→ **課題一覧**
• A. 恋愛についての文章を読み、次の問いに答えよ。
(i) 人を3つに分けた時、何と何と何に分けられるとされているか。
(ii) 異性を意識した時、まず最初に働くのは何か。
(iii) 大多数の人は恋愛をどのくらいの位置に置いていると筆者は考えているか。
• B. 恋愛についての文章のうち、「自分の人生に恋愛など全く必要」から始まり「プで、何ら悪いことではない。」で終わる部分を書き写せ。その際、「魂」を「心」に差し替えよ。
• C. 恋愛についての文章で「次は理性の段階である」で始まる段落を、主な内容を保ったまま箇条書きに改めよ。

→ **提示文**
* * * * * * *

Rhynie Chert-ライニーチャート-

それでもこの世界は美しい

理性の罠、情欲という罠、その2つが織りなす螺旋の罠

雌雄という生殖のための対になる区別がある以上、異性を好きになるというのは非常に自然なことである。

この世に生を受けてから20年以上経過してもその感覚を知らずに生きる人もいれば、恋愛体質的で、常に異性との交流が途切れない者もいるというのも事実である。

 

自分の人生に恋愛など全く必要ないと断言する者もいれば、常に異性とうまくいくことこそが人生の幸福であると言わんばかりに異性へのいわゆる受けというものへの執着に支配されている者もいる。

 

これは両極端に振り切った例であるが、大多数の人はその中間くらいの位置に恋愛を置いているのではないだろうか。

 

人を3つに分けた時、本能、理性、そして魂に分けることができる。

異性を意識した時、まず最初に本能が働くだろう。それは、我々の遺伝子に刻まれた子孫を繁栄させるために必要な能力のことだ。相手の遺伝子が欲しいという欲求は大なり小なり人は抱くものだ。そのステップとしてエンドルフィンが分泌し、異性の肉体に対して情欲を得る。これは正常な人間なら誰しも感じる自然なステップで、何ら悪いことではない。

次は理性の段階である。野生の生活であれば、本能の赴くままに求愛を示し、交尾に移行する段階となるが、その肉体からの反応に対して理性ある人間はさまざまな行動パターンが見られる。

* * * * * * *

→ **抽出資料**
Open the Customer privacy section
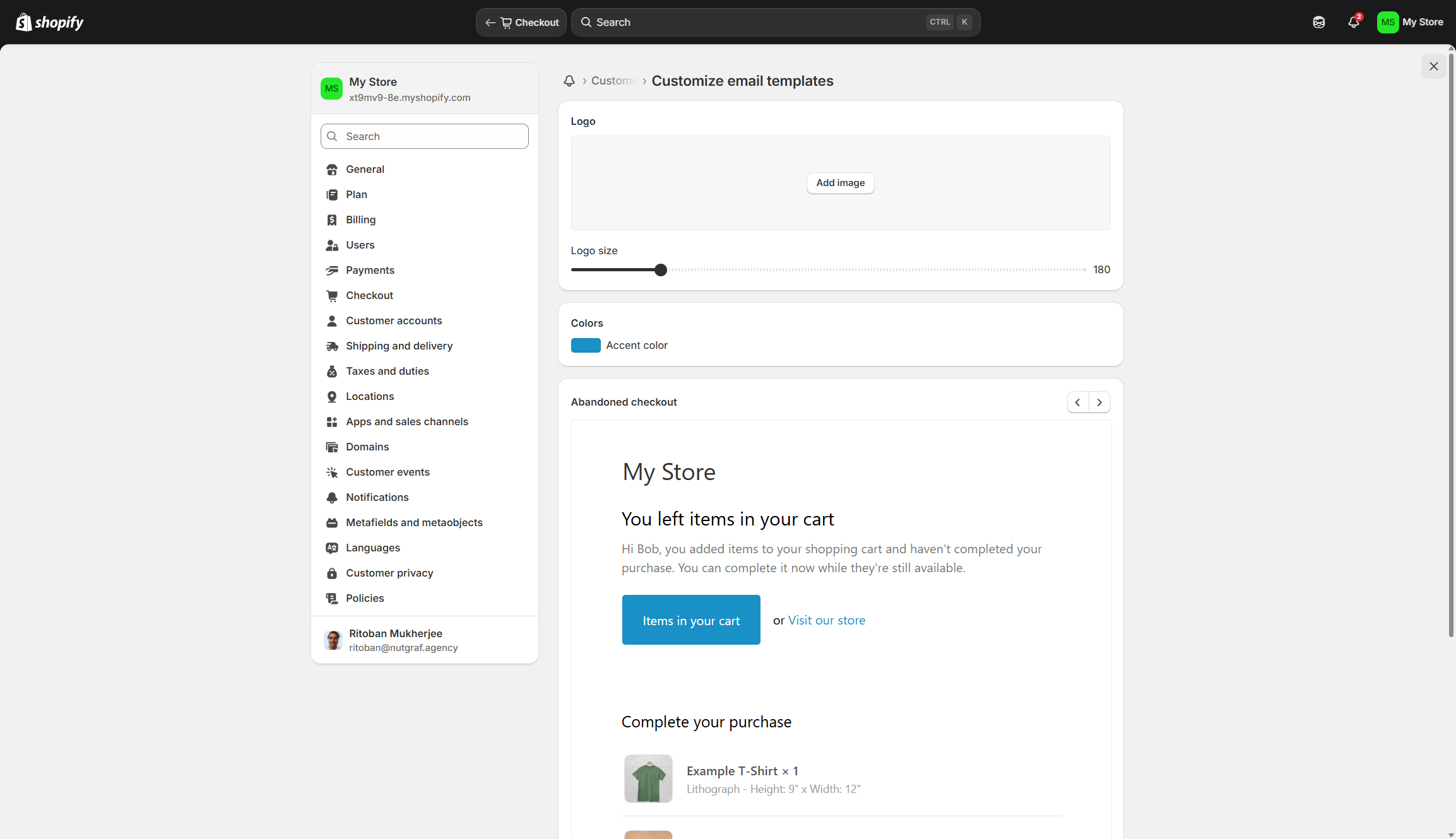The width and height of the screenshot is (1456, 839). point(389,573)
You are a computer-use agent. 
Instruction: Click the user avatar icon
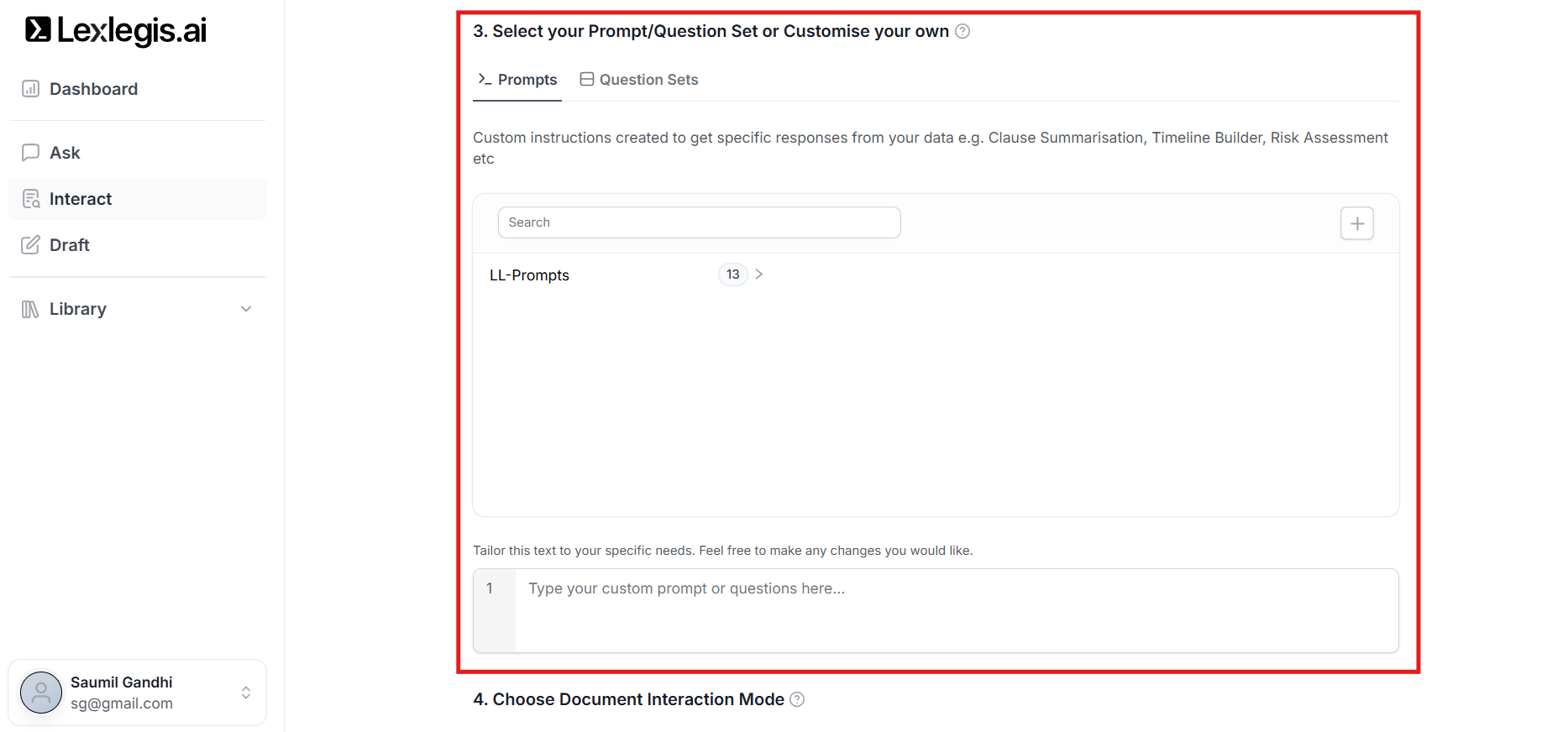click(41, 693)
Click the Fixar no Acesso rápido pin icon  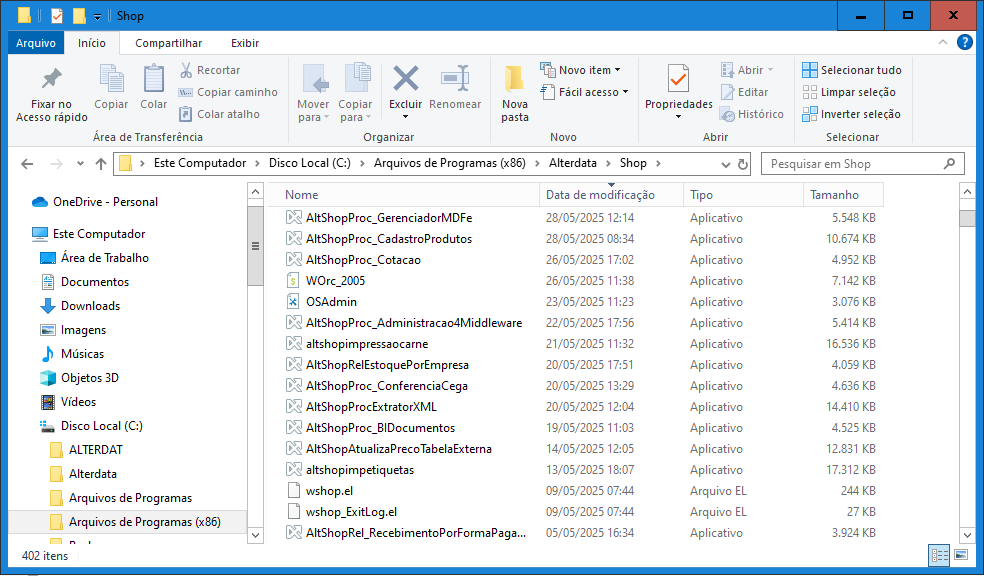coord(51,79)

* * * * * * *

→ **想定解答**
• A.
(i) 本能、理性、魂
(ii) 本能
(iii) 両極端の中間くらいの位置

• B.
自分の人生に恋愛など全く必要ないと断言する者もいれば、常に異性とうまくいくことこそが人生の幸福であると言わんばかりに異性へのいわゆる受けというものへの執着に支配されている者もいる。

 

これは両極端に振り切った例であるが、大多数の人はその中間くらいの位置に恋愛を置いているのではないだろうか。

 

人を3つに分けた時、本能、理性、そして心に分けることができる。

異性を意識した時、まず最初に本能が働くだろう。それは、我々の遺伝子に刻まれた子孫を繁栄させるために必要な能力のことだ。相手の遺伝子が欲しいという欲求は大なり小なり人は抱くものだ。そのステップとしてエンドルフィンが分泌し、異性の肉体に対して情欲を得る。これは正常な人間なら誰しも感じる自然なステップで、何ら悪いことではない。

• C.
・本能の次は理性の段階である。
・野生の生活であれば、本能の赴くままに求愛を示し、交尾に移行する段階となる。
・理性ある人間には、肉体からの反応に対してさまざまな行動パターンが見られる。